Dizia-se em Israel, antes de Gil chegar, que “foi uma luta de quase um ano conseguir contratá-lo”. Mas Gil desmentiu, revelando que há nove anos ele tenta vir a Israel, “que quero conhecer”, só o fazendo agora porque “o momento é propício, a música brasileira sendo muito divulgada entres os israelenses”.
Perguntaram-lhe se a derrota do Brasil afetou seu trabalho, e Gilberto Gil, vangloriando-se como “goleiro”, contou que gravava duas faixas do último disco antes do jogo Brasil e Itália, interrompendo para assisti-lo. Depois, não se sentia bem para continuar gravando, “mas tive que prosseguir, e ao chegar em casa, chorei”. Até hoje, ele continuou contando, “tenho pesadelos à noite: vejo Falcão…vejo Paulo Rossi…”
Gilberto Gil quer visitar “pelo menos dois kibutzim”, em Israel, e tem um programa cheio: hoje, ele dará uma entrevista ao vivo à rádio militar, no mesmo programa de Eli Israeli, um apaixonado pela música brasileira que popularizou Gal Costa no país, tendo por prefixo o “Trem das Onze”.
-Você soube do sucesso de Gal aqui? – Perguntou uma repórter.
-Sim, ela me contou…
-Espera fazer o mesmo sucesso?
-Olha, eu só tenho medo de cantar no sul da Bahia… se me aprovam por lá, o resto do mundo é fácil.
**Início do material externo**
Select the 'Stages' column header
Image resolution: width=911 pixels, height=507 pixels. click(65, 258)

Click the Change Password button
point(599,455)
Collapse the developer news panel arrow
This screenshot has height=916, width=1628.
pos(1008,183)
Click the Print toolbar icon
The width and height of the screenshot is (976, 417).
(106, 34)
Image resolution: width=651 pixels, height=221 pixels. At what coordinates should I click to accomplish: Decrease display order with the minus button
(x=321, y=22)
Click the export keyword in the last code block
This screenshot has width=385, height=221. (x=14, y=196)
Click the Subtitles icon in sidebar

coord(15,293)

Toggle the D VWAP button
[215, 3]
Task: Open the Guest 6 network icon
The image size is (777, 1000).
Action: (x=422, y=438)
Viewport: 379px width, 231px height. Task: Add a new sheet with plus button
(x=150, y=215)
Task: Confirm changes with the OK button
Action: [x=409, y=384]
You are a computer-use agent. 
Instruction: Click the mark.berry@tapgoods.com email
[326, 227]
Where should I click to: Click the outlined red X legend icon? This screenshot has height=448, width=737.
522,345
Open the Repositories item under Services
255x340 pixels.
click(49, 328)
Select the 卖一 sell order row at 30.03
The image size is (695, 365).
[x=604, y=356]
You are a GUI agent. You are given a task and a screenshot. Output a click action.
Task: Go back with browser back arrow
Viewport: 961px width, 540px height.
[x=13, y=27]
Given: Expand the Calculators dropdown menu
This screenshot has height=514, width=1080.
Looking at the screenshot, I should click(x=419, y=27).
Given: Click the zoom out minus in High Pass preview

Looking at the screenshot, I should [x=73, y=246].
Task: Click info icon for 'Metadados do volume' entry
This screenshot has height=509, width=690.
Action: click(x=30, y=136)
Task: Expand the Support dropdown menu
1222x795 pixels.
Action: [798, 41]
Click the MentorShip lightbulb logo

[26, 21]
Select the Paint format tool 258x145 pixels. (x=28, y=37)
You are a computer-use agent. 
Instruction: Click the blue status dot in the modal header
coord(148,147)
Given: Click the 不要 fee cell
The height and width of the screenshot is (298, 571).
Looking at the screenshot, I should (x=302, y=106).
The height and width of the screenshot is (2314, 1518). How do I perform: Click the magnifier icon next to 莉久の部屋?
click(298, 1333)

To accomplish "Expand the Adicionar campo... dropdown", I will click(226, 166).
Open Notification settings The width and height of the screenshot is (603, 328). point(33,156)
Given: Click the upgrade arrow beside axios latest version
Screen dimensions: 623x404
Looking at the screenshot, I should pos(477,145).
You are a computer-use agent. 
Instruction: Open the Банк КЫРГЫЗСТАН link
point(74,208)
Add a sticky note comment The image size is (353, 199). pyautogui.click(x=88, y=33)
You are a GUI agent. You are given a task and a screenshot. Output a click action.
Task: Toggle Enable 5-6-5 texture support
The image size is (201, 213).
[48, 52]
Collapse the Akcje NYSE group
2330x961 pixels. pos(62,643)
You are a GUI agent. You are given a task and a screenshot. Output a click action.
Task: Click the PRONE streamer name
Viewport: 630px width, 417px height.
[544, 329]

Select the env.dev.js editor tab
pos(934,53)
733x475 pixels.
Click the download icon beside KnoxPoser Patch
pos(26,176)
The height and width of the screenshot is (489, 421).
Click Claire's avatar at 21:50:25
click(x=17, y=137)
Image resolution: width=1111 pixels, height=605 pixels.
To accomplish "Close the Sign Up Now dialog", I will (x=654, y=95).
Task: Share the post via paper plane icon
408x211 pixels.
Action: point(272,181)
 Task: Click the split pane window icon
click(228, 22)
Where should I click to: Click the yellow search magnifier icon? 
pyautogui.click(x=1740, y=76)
Não estou sendo modesto, não: show é negocio. Não poderia estar aqui se não houvesse aviões e não cantaria, se não houvesse eletricidade. Eu sou apenas uma peça em tudo isto.
Depois da entrevista à rádio militar, Gilberto Gil participar de um outro programa em outra rádio e de um show ao vivo pela televisão. No sábado, no anfiteatro romano de Cesárea, será a sua primeira apresentação, os ingressos já todos vendidos, seguida de um carnaval no Country Club da cidade, promovido pela embaixada do Brasil. Na terça e na quinta-feira, na próxima semana, Gil dará mais dois concertos, um em Jerusalém e outro em Tel-Aviv.
Em sua entrevista, Gil falou também de sua própria música, desenvolvendo uma longa explicação para então concluir:
– Eu faço música negra.
Um jornalista perguntou sobre rock, jazz e ritmos românticos, para estabelecer uma referência para os israelenses, e ele aceitou que “pode-se encontrar de tudo em minha música”, e até mensagens políticas, incluindo-se entre Chico Buarque, Caetano, Milton Nascimento e Bob Dylan – embora, para ele, “Dylan seja muito discursivo”. E explicou “o toque de minha música”:
– Sarara, por exemplo. Quem sabe o que é isso em Nice, em Montreux, em qualquer país da Europa. Ninguém. Mas todo mundo repete. E isto pode ocorrer aqui também.
– Alho terapia?
Gil ficou rindo, copo de suco de laranja à mão, enquanto os jornalistas ganhavam champanha:
– Nada disso. No Brasil, maximalizam tudo. São umas pílulas de alho, e é tudo. Criam muitas histórias…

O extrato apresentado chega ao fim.